Vorher räumte sie mal eben den Schweizer Filmpreis „Beste Darstellung in einer Nebenrolle“ für den Kinofilm „Mario“ ab. In ihrer Dankesrede bewies sie, dass es möglich ist, in kürzester Zeit viel zu sagen. Jessy anerkannte Weggefährten, die „offen und ehrlich miteinander umgehen, nicht ausbeuten, ihre Macht nicht ausnutzen und auf ihr Gefühl vertrauen, ohne auf Hautfarbe oder Bekanntheitsgrad zu achten“, die ungeachtet von Gerüchten Schauspieler/innen besetzen, „die noch keine Chance hatten sich zu beweisen und befürchten müssen, keine Jobs mehr zu bekommen.“

Dankenswerterweise beantwortete Jessy mir unter anderem dazu einige Fragen. Hier und jetzt:

 

„Am Schönsten ist es, wenn die Chemie stimmt mit dem Spielpartner“

 

 

JJ: Jessy, was fasziniert dich an deinem Beruf? Warum bist du Schauspielerin geworden, gab es mal Plan B?

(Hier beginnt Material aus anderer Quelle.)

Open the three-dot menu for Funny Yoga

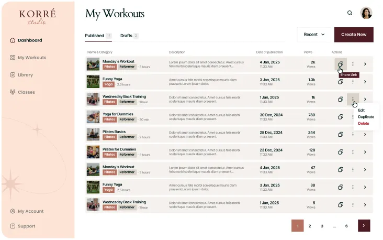point(353,82)
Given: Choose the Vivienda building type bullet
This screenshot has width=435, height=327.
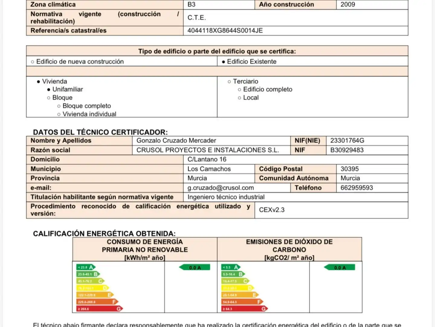Looking at the screenshot, I should (x=52, y=81).
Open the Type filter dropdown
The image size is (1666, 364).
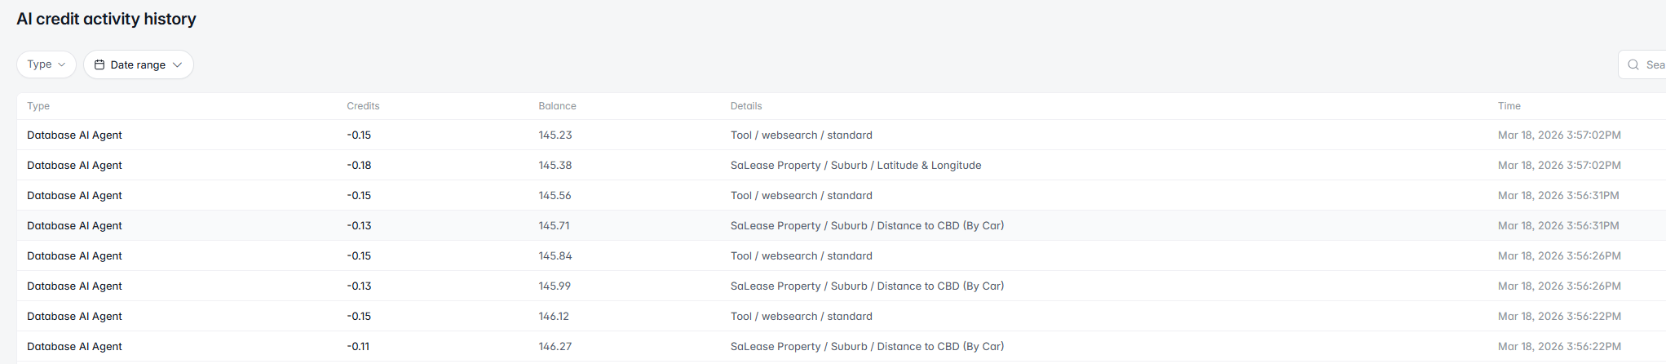[x=46, y=64]
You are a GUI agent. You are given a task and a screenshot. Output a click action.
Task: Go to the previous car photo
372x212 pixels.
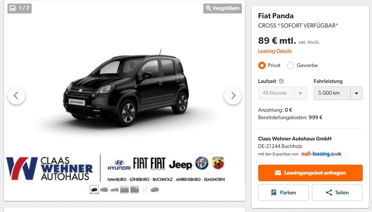point(16,96)
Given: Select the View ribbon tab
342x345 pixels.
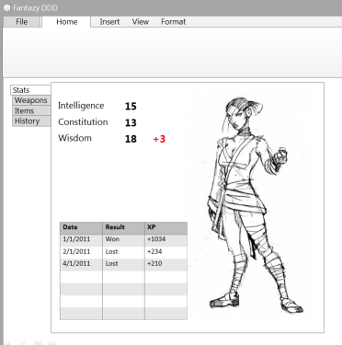Looking at the screenshot, I should (x=141, y=22).
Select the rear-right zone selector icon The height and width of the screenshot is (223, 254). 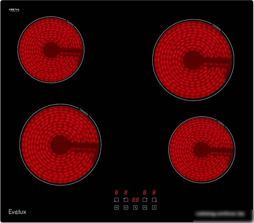click(x=145, y=200)
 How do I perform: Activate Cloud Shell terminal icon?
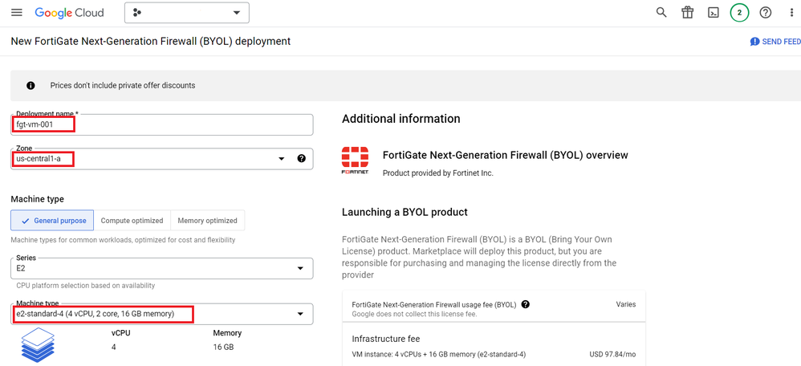click(713, 13)
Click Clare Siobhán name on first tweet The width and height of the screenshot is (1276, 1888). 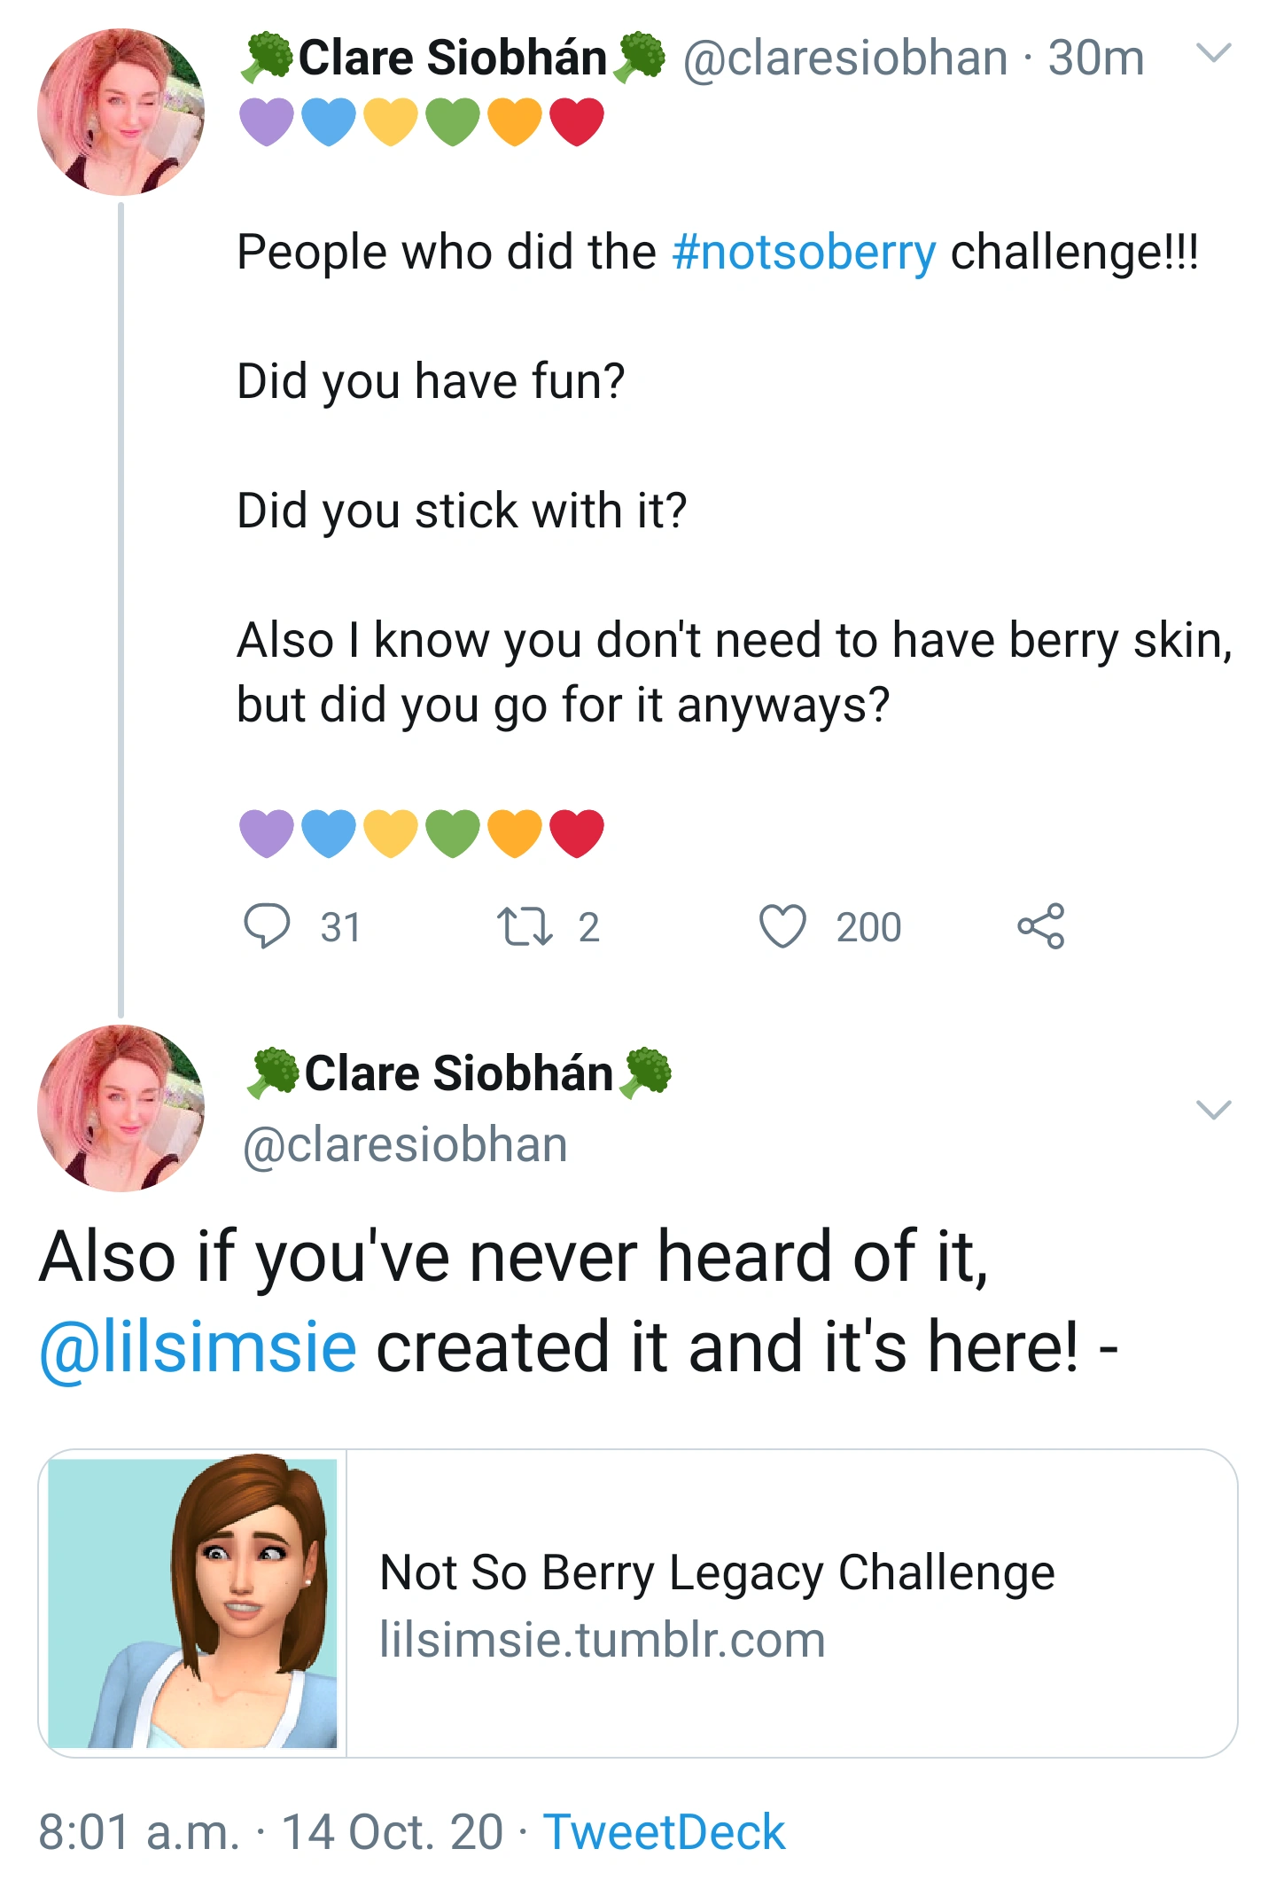tap(452, 59)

Jessy Moravec: Sagen wir es mal so… ich habe meine Pubertät sehr intensiv ausgelebt. Ich hatte lange viele Emotionen in mir drin, für die ich ein Ventil gesucht habe. Da hat sich das Schauspiel angeboten. Da kann ich rumheulen und werde bestenfalls dafür bezahlt. (lacht)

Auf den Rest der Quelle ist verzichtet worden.